Where a picture appears, omit it; repeat everything else in the records exactly.

....

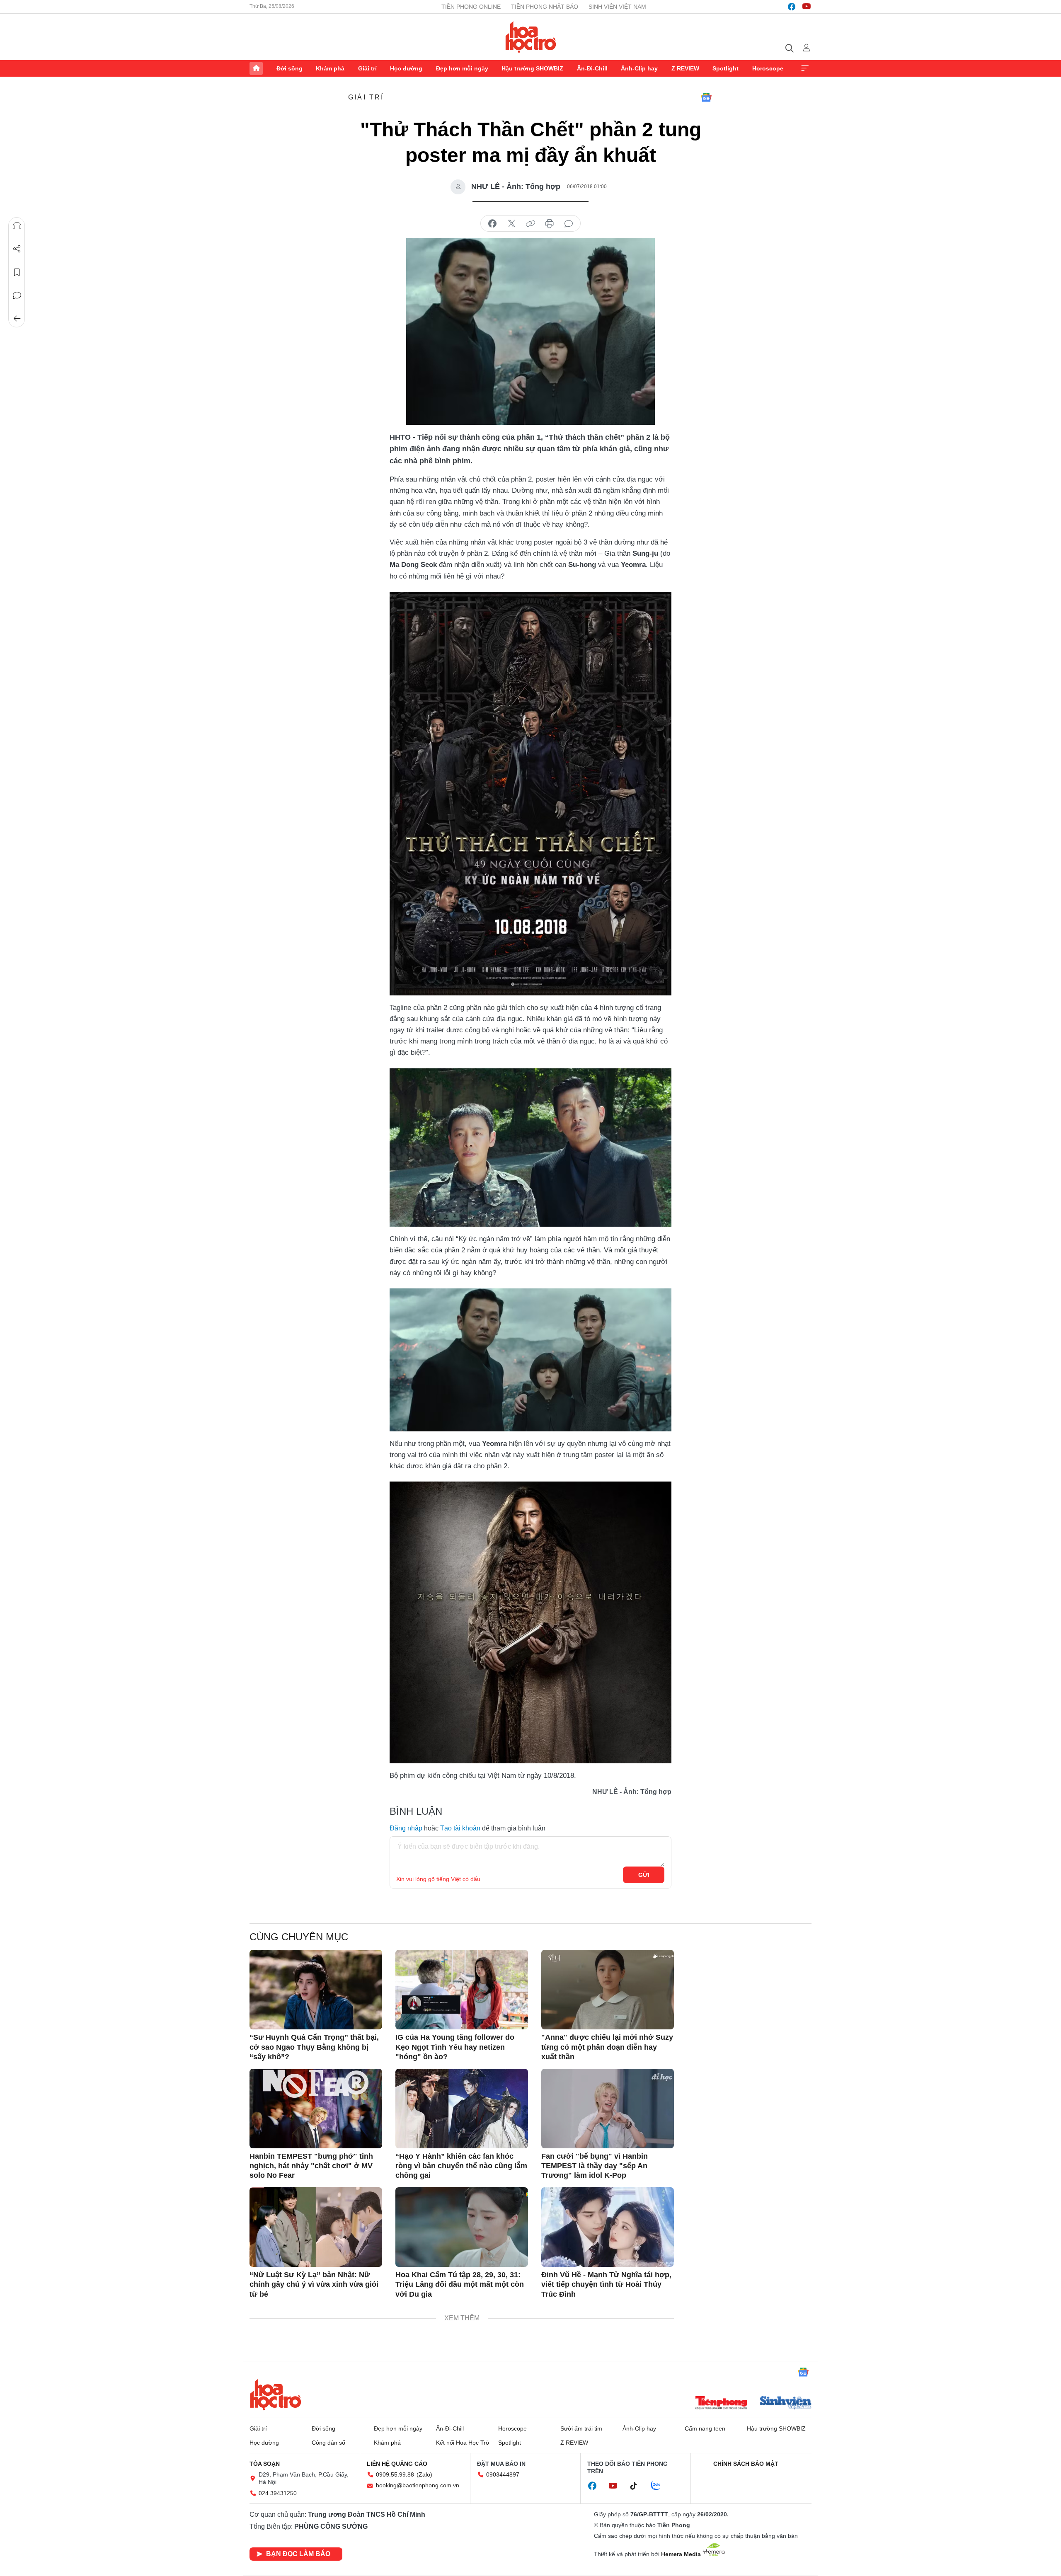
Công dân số (328, 2442)
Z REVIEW (685, 68)
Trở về (17, 318)
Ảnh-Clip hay (639, 68)
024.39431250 (278, 2493)
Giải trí (367, 68)
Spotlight (725, 68)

....

EXPECTED ANSWER:
Công dân số (328, 2442)
Z REVIEW (685, 68)
Trở về (17, 318)
Ảnh-Clip hay (639, 68)
024.39431250 (278, 2493)
Giải trí (367, 68)
Spotlight (725, 68)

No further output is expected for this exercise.